3 responses to “Meanwhile at the Saloon…

  1. DougF

    Interesting piece about the bronze cauldron. Nice to see the detectorists get credit for not disturbing the contents of the find. It was interesting also to read elsewhere about the Suffolk piano hoard (gold coins) which was declared to be treasure. The people who donated the piano to the college won’t get a share of the value, but don’t seem to be disturbed about it.

  2. Fantastic reporting here, John! Amazing, absolutely amazing, the headway you and your countrymen have made using the PAS in furthering not only the hobby, but also the teamwork with academics in bringing the focus on the historic aspects of the finds made. Sadly, here in the U.S., we will probably never reach that stage…from both sides of the proverbial coin; the archaeologists and detectorists themselves are both stubborn and problematic, doing their level best to throw wrenches into the machinery of cooperative coexistence. Sad but true.

    • Hi Jim
      Thank you for your kind words.

      In my view, ‘co-operation’ will only come about when ‘archaeology’ ceases trying to bring the sport of metal detecting under their control and respects the cerebral wing of our hobby – the majority. We do what we do and they do what they do.

      Yes, there are criminals who use metal detectors to loot protected sites and in the cause of their criminality cause serious damage, much the same as criminals who use cars and shotguns to further their particular unlawful aims. Neither of which are representative of racing drivers or skeet shooters for instance.

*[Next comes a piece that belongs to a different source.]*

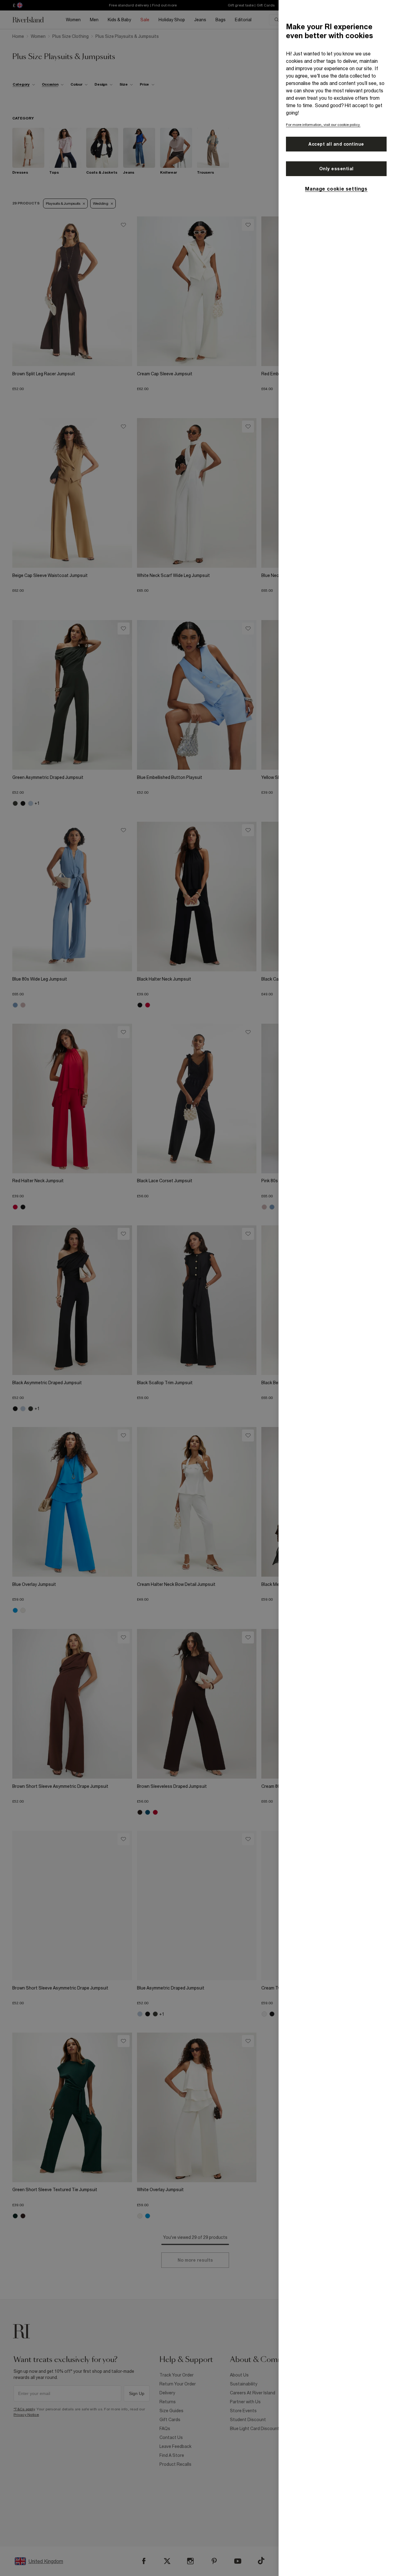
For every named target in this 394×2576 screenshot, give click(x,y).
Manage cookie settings (336, 188)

      Let’s not forget Ralph Pinder-Wilson, a British archaeologist, who in 1982 was sentenced to death after having been found guilty of stealing gold coins from an excavation near Kabul, Afghanistan. After which, the British Government managed to effect his repatriation. Significantly, not one archaeologist, not one, condemned Pinder-Wison’s criminality; neither did the archaeology community condemn the actions of the Loyola University professor caught red-handed stealing Native American artefacts from a known site.

      Until archaeology acknowledges its own felons – as we acknowledge criminality – ‘peace’ will not, in my opinion, ever be accomplished. Let’s not forget either, that archaeology is now entrenched in ‘private enterprise’; it’s practitioners making a living from the past – one man’s treasure hunter is another’s archaeologist.